## TASK INPUTS
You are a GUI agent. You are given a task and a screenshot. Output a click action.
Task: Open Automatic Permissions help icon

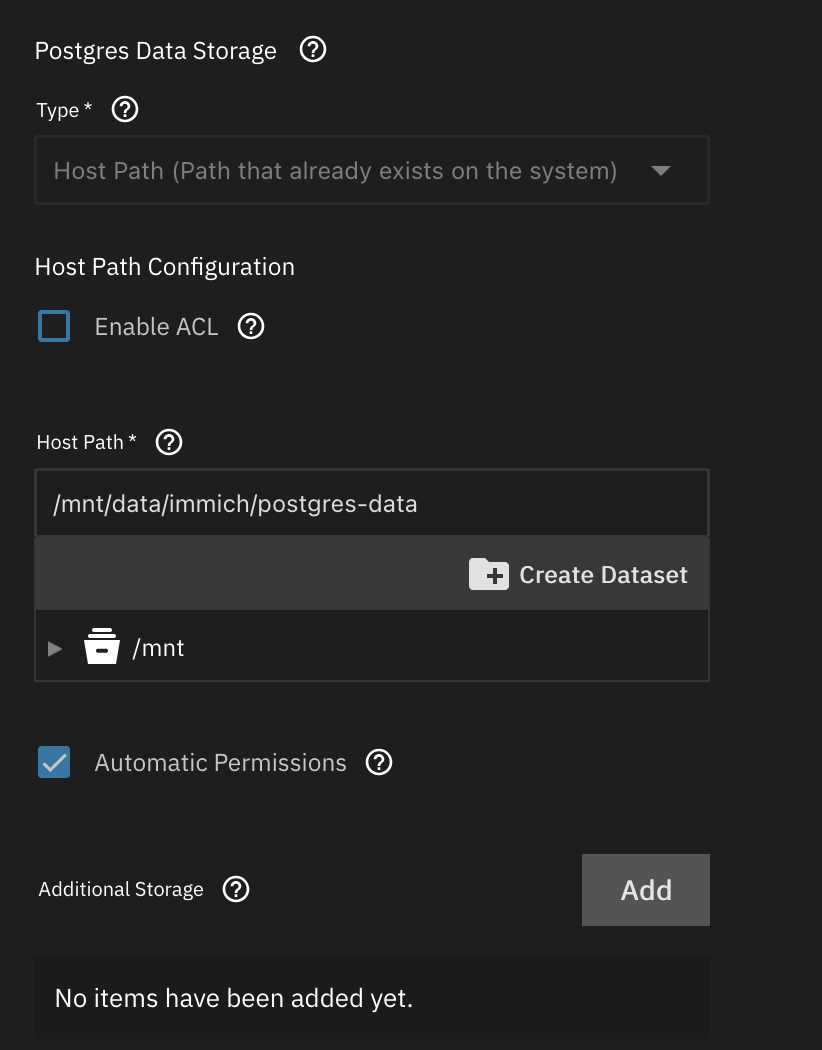click(x=379, y=762)
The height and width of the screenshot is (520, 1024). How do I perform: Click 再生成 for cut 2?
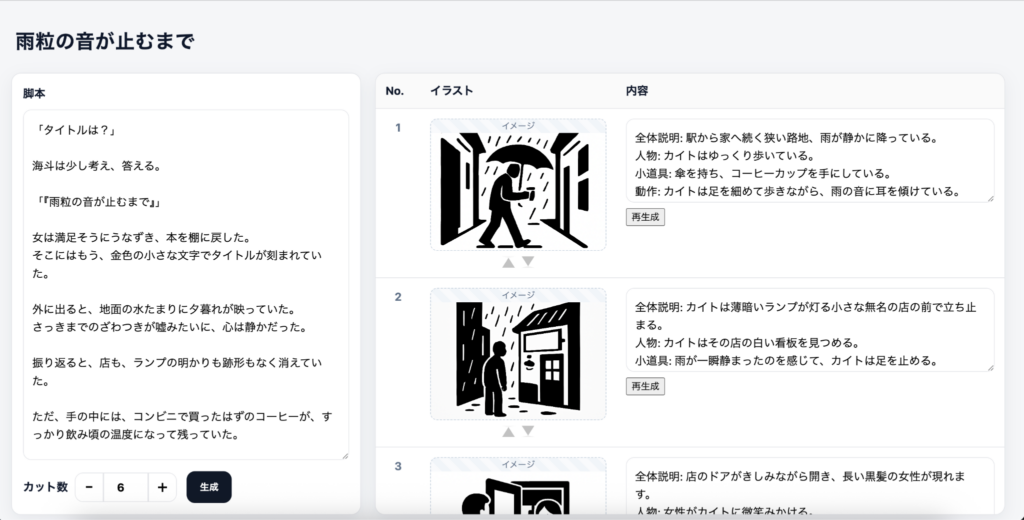tap(645, 386)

## WHAT TO PRODUCE
Where a picture appears, skip it and copy the rest of the data word for word.

## TASK SOLUTION
You are a GUI agent. You are given a task and a screenshot. Output a click action.
Task: Open Automatic Permissions help icon

click(x=379, y=762)
The height and width of the screenshot is (520, 1024). How do I perform: Click 再生成 for cut 2?
tap(645, 386)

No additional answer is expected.